Jairo Bueno

Personal information
- Full name: Jairo Bueno Espinal
- Date of birth: 10 September 1998 (age 27)
- Place of birth: Castellón de la Plana, Spain
- Position: Defender

Team information
- Current team: Sariñena

Youth career
- Roda
- Villarreal

Senior career*
- Years: Team / Apps / (Gls)
- 2017–2018: Villarreal C / 18 / (0)
- 2018–2020: Roda / 38 / (2)
- 2020–2021: Sariñena / 4 / (0)
- 2021: San Cristóbal / 0 / (0)
- 2021–2022: East Central / 3 / (1)
- 2022: Llosetense / 2 / (0)
- 2023-: Cibao / 0 / (0)

International career^{‡}
- 2019: Dominican Republic U23 / 3 / (0)
- 2019–: Dominican Republic / 8 / (1)

= Jairo Bueno =

Dominican Republic footballer (b. 1998)

Jairo Bueno Espinal (born 10 September 1998) is a professional footballer who plays as a defender for Liga Dominicana club Cibao.
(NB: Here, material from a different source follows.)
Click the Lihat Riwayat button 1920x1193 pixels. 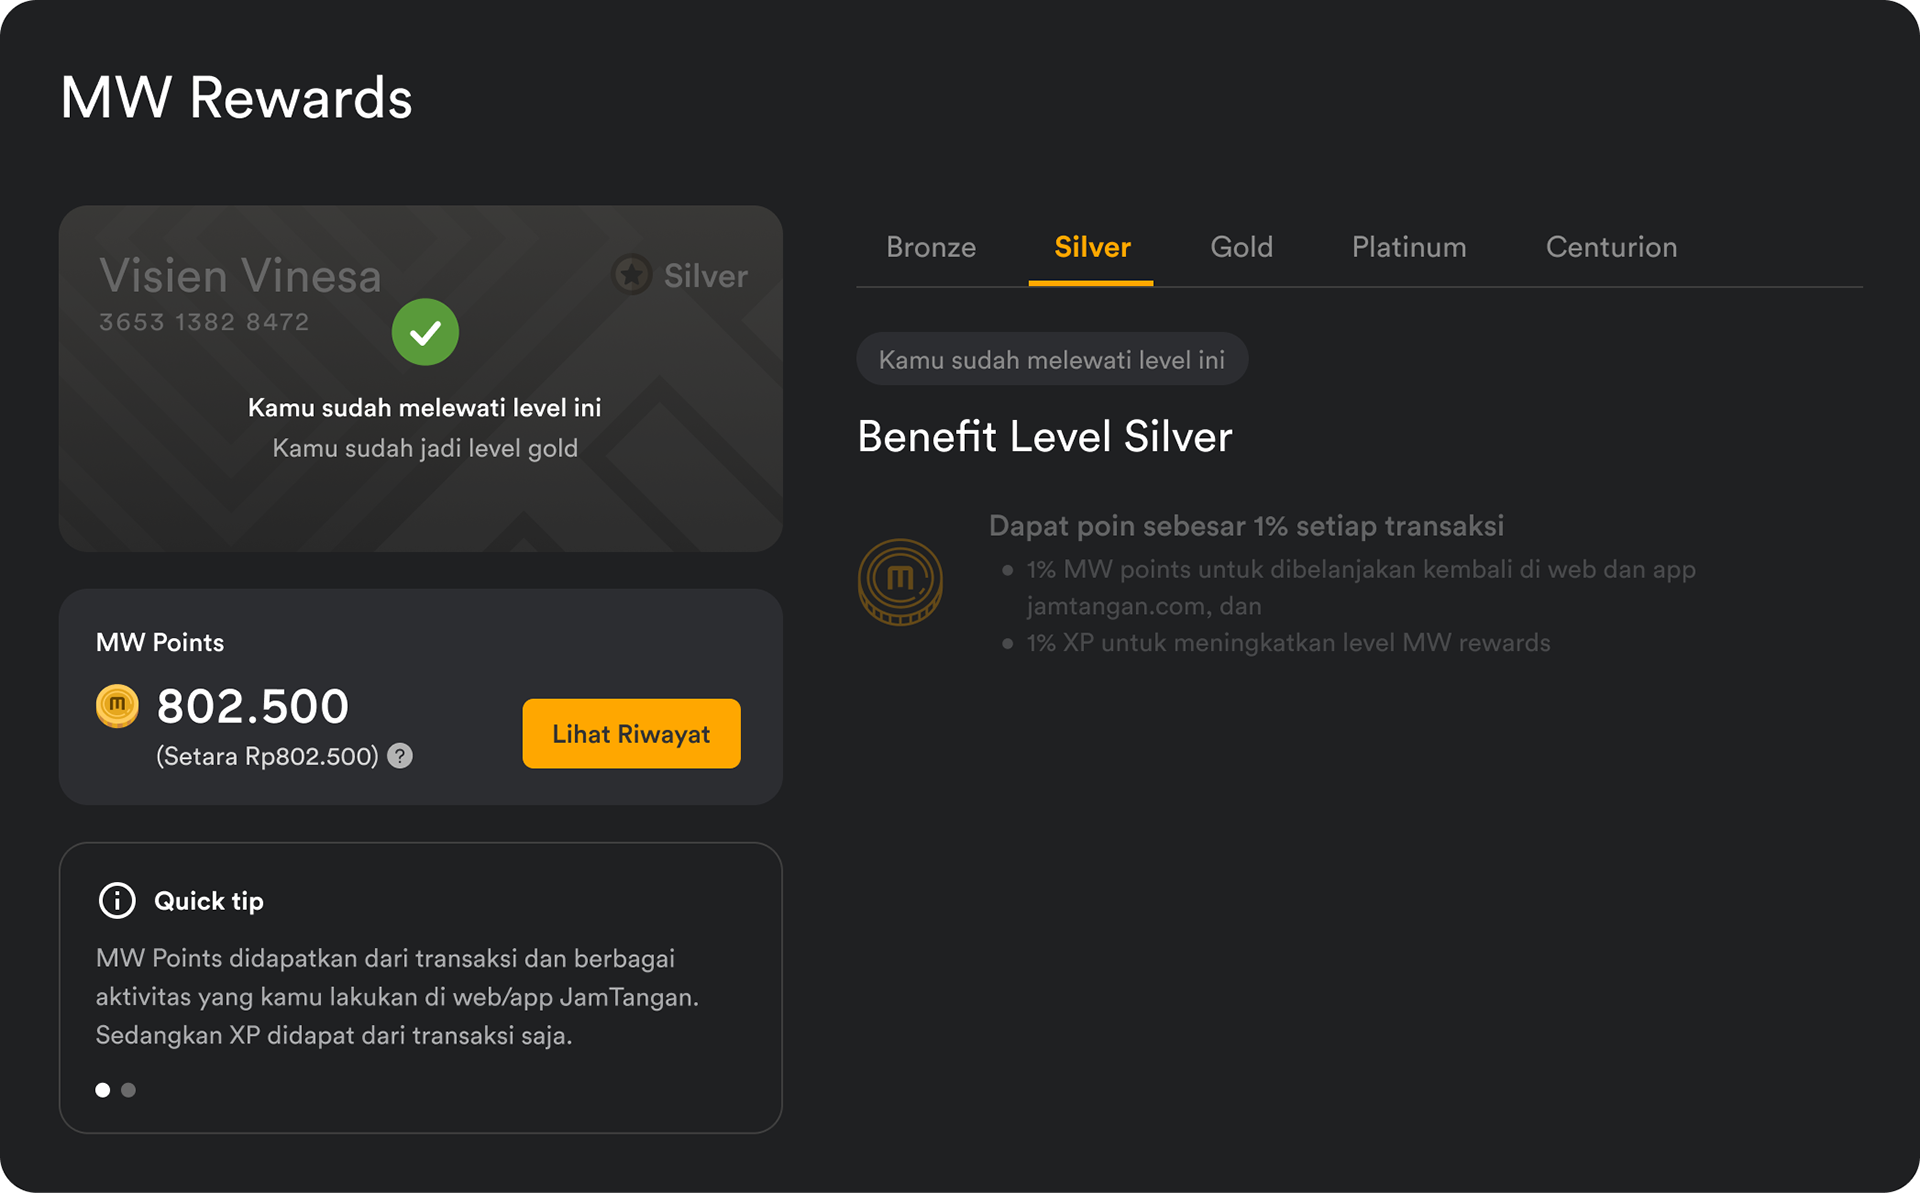(x=631, y=734)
Born in Spain, he represents the Dominican Republic at international level.

==International career==
Bueno made his professional debut for the Dominican Republic national football team in a 1-0 friendly over win Guadeloupe on 15 February 2019. In June 2019 played his debut for the U 23 of Dominican Republic and played in all 3 games, for the Under 23 side.

===International goals===
Scores and results list the Dominican Republic's goal tally first.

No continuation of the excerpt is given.